We are sharing planned and unplanned service disruptions of the Tideways Performance Monitoring and Profiling service here. If you are experiencing problems or want to inquire about ongoing problems please write to

Past Incidents

Tuesday 13th April 2021

Data ingestion service is down

Due to high load and out of memory errors on both Beanstalk queueing servers in the timeframe from 17:17 - 18:12 Europe Berlin time we have suffered our longest outage in the last few years.

Unfortunately the Beanstalk servers got to their memory limit, so that no monitoring, profilng and exception tracking data could be stored from 17:30 to 18:12 and monitoring data collected during that time frame on your applications could not be stored in Tideways. You will see gaps in the graphs of these time frames. We are terribly sorry for this outage, its impact and duration on your ability to investigate performance problems during in this almost 60 minute period.

Over the next days and weeks we will analyse and learn from this outage and work on a solution that avoids these problems with our queuing and data ingestion servers in the future.


17:30 alerting went off

Edit 17:52: We found the problem, our Beanstalk queue servers were under high load from a monitoring process that was clocking the CPUs. This happened two both queue servers at the same time and as such no one could act as a fallback. It looks like Tideways was not able to accept data reliably from 17:17 until around 17:50. We are investigating further.

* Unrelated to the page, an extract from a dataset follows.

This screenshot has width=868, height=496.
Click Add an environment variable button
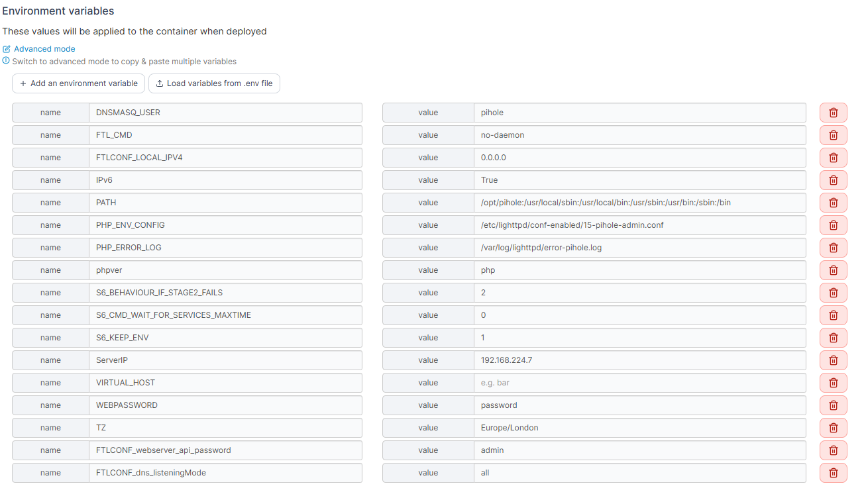click(78, 83)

Edit 18:05 After disabling the monitoring service our queue services are not coming back up and we are investigating why.

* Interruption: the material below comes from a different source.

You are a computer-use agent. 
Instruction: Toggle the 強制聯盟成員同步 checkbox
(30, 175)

Edit 18:15 Under load due to the monitoring plugin running rampage our queue servers ingested jobs until they reached the machines memory limit. We are using Beanstalk, which is an in memory database, backed by a log file. Restarting the service immediately lead to the out of memory killer to stop the process again. We have temporarily increased the RAM of both queues massively now to process the pending data and seeing a quick recovery.

Edit 18:26 Everything is processing again. We have a large backlog so expect some time until the current data is being displayed. We will make a more thorough analysis now and update this page when we know more information.

Edit 18:36 We estimate everything will be up to date again in 15-25 minutes.

Monday 12th April 2021

No incidents reported

Sunday 11th April 2021

No incidents reported

Saturday 10th April 2021

No incidents reported

Friday 9th April 2021

No incidents reported

Thursday 8th April 2021

No incidents reported

Wednesday 7th April 2021

Problem Processing of incoming data

Our workers are currently not processing data and we are investigating why.

Edit 13:30 Everything has caught up and fixed itself now. The problem was related to adding a new node to our Elasticsearch cluster in combination with a restart of one of the nodes during a period of shard synchronization.

Edit 13:40 As we plan to rotate more Elasticsearch nodes today, this issue will be kept open as a reference should further processing problems occur.